CONSEIL DE PRO : Ail
La période dépend du climat et de la variété. En régions aux hivers doux, plantez surtout d’octobre à décembre. En zones froides ou en terre humide l’hiver, attendez plutôt février à mars pour limiter les risques de pourriture.
L’ail préfère une terre légère, meuble et bien drainée. Un sol trop argileux ou gorgé d’eau freine l’enracinement et abîme les caïeux. En terrain lourd, plantez sur butte ou améliorez le drainage avant la mise en place.
Il faut séparer le bulbe et planter les caïeux un par un. Choisissez les plus sains et les plus fermes. Placez-les pointe vers le haut, à 3 à 5 cm de profondeur, en respectant un bon espacement pour former de belles têtes.
Une exposition en plein soleil est la plus adaptée. Elle favorise une bonne formation des bulbes et un feuillage plus sain. Évitez les zones ombragées et humides, surtout en hiver, car l’ail supporte mal l’excès d’eau dans le sol.
L’entretien reste simple. Gardez le rang propre, binez légèrement pour aérer la surface et arrosez seulement en cas de printemps très sec. Un excès d’eau nuit davantage qu’un léger manque. L’ail demande surtout un sol propre et bien drainé.

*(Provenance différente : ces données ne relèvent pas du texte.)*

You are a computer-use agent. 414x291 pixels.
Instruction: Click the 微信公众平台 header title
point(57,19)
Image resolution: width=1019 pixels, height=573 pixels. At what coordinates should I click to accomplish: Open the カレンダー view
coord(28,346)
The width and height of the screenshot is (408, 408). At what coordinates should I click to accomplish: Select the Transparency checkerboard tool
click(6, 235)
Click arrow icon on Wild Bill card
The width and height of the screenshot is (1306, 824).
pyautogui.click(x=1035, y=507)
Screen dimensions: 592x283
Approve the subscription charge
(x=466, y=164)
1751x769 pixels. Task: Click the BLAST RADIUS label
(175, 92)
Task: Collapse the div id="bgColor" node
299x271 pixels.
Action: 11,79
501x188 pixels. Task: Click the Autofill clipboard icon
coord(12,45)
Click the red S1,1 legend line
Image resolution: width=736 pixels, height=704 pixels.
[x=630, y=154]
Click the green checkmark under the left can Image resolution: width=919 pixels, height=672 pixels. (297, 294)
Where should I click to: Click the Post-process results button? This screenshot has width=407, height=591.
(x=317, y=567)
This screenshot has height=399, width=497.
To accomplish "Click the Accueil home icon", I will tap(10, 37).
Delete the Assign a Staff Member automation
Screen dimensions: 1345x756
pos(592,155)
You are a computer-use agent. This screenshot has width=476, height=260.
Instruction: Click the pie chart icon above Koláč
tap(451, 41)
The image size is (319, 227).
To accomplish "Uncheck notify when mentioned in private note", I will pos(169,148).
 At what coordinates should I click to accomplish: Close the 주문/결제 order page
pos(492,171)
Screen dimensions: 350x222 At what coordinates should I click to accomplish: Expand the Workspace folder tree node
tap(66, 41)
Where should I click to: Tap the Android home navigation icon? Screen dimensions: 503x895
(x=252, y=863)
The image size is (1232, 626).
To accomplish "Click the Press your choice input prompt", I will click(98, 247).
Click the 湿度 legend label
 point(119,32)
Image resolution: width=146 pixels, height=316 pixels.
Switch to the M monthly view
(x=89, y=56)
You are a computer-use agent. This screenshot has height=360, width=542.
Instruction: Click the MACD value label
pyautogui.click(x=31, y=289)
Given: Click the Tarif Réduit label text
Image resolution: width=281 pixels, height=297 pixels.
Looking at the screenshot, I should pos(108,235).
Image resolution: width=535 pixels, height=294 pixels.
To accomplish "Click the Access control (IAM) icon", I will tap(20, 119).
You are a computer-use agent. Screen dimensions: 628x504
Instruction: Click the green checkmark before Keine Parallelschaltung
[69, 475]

Récoltez quand une partie du feuillage jaunit et commence à se coucher, souvent entre juin et juillet selon la plantation. Sortez les têtes par temps sec, puis laissez-les sécher plusieurs jours dans un endroit aéré avant de les conserver.
La conservation dépend de la variété et du séchage. Après récolte, gardez les têtes dans un lieu sec, ventilé et hors humidité. Un ail bien mûr et correctement séché se conserve plusieurs mois sans difficulté, surtout les variétés de conservation.